Indian markets soar on trade deal euphoria
India's financial markets rallied sharply on Tuesday. The Sensex jumped nearly 3,500 points, or 4.4%, to around 85,300, while the Nifty 50 surged about 1,200 points, or 4.7%, crossing the 26,300 mark in early trade. The broader market also joined the rally, rising more than 3%. The development lifts a key overhang over the country's stocks, bonds and currency, according to investors.
For India, the deal aligns well with its manufacturing push (PLI schemes), export diversification strategy, and ambition to move up the global value chain, while for the US, India offers a large, reliable market and a strategic manufacturing alternative in critical sectors.
According to the report, for equity markets, the deal enhances earnings visibility, supports valuation re-rating — particularly for export-oriented and capex-linked sectors — and reinforces India’s positioning as a relatively safe haven among emerging markets.

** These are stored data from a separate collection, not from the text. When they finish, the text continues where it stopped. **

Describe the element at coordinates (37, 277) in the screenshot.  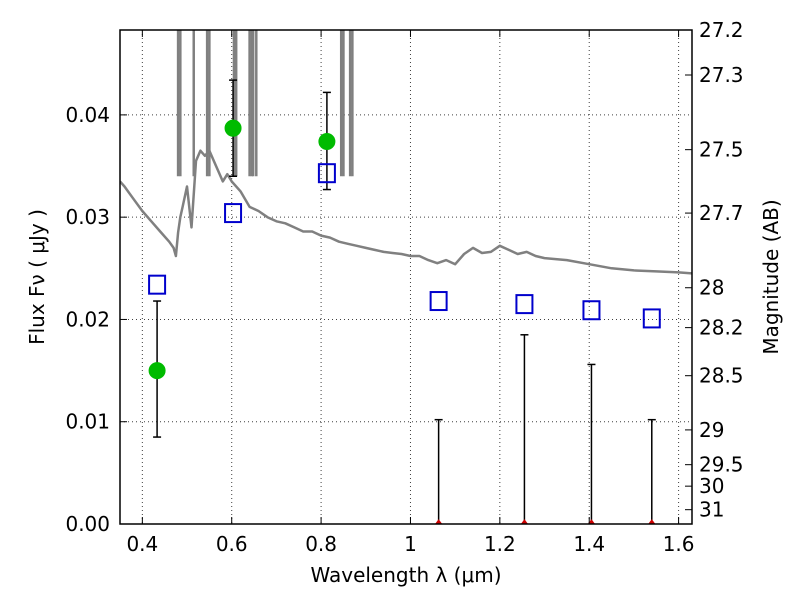
I see `y-axis-label: Flux Fν ( μJy )` at that location.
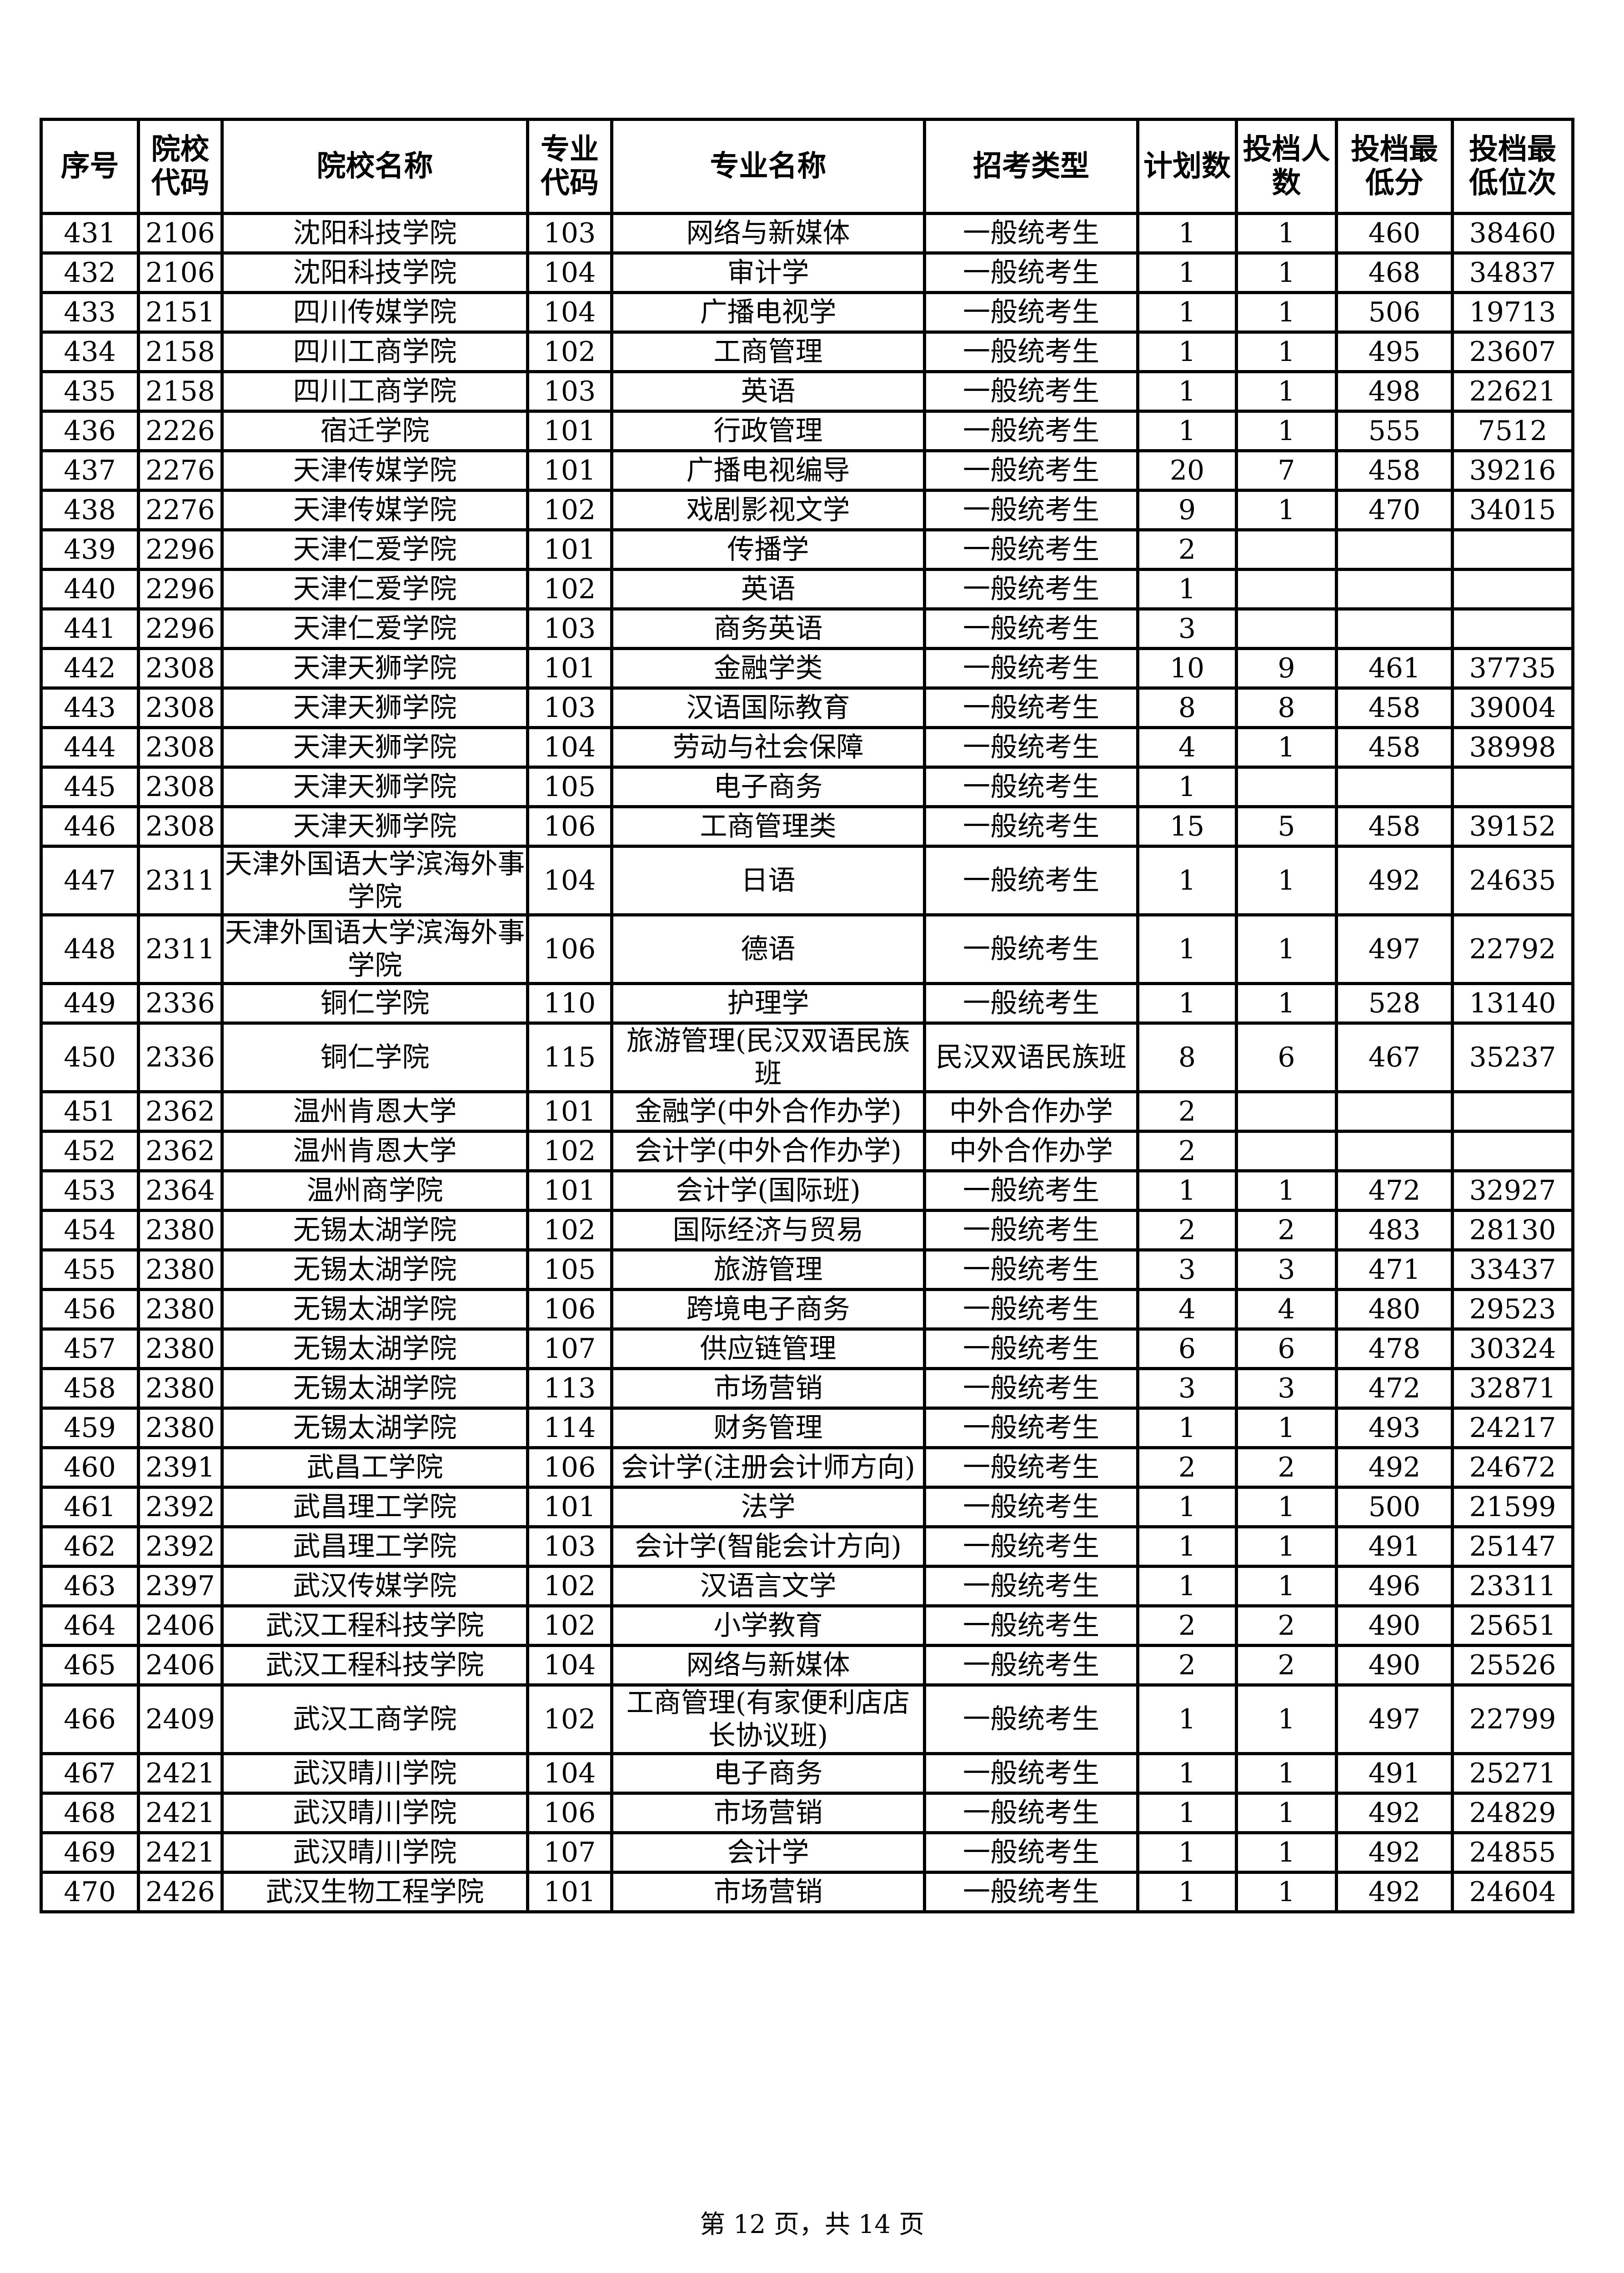  Describe the element at coordinates (768, 1719) in the screenshot. I see `cell-major-name: 工商管理(有家便利店店长协议班)` at that location.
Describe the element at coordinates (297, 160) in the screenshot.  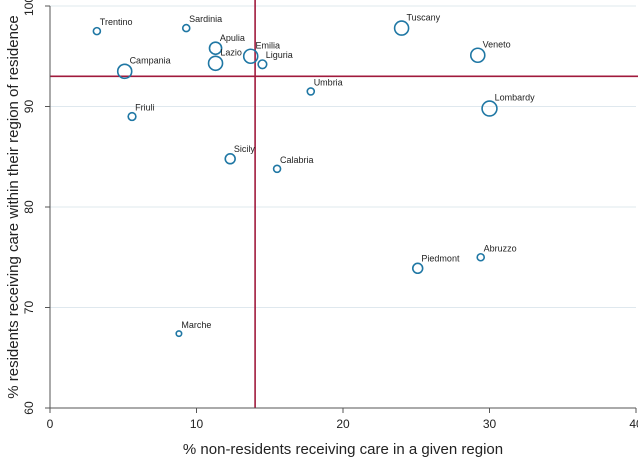
I see `point-label-calabria: Calabria` at that location.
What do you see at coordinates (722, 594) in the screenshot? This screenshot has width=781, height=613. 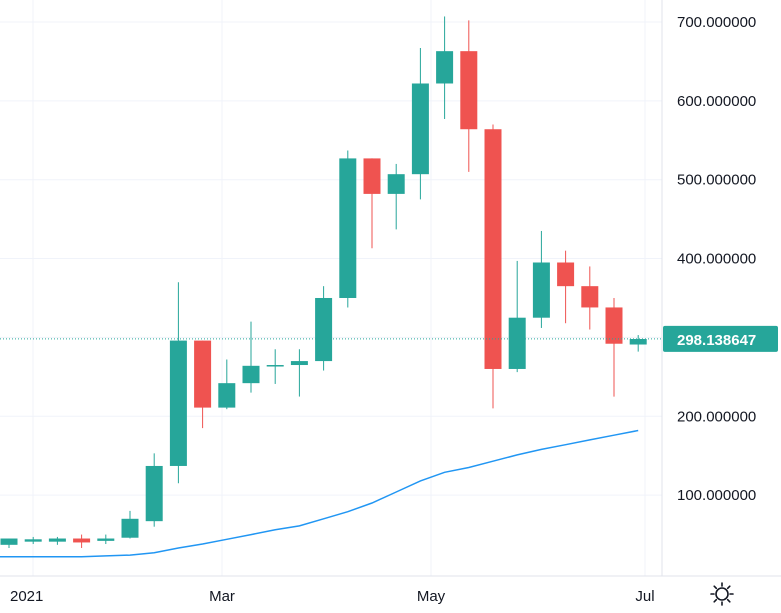 I see `gear-icon` at bounding box center [722, 594].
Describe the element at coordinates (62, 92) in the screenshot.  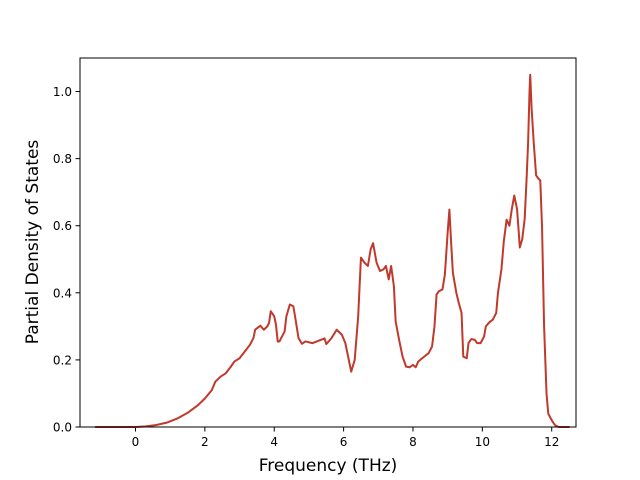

“The US–India trade deal should be seen as a medium-term structural positive rather than a short-term trigger. Sustained execution could meaningfully enhance India’s export competitiveness, manufacturing depth, and global integration. Investors should focus on companies with strong US exposure, scalable manufacturing capabilities, regulatory compliance strength, and balance-sheet resilience to fully capture the opportunity,” the report suggested.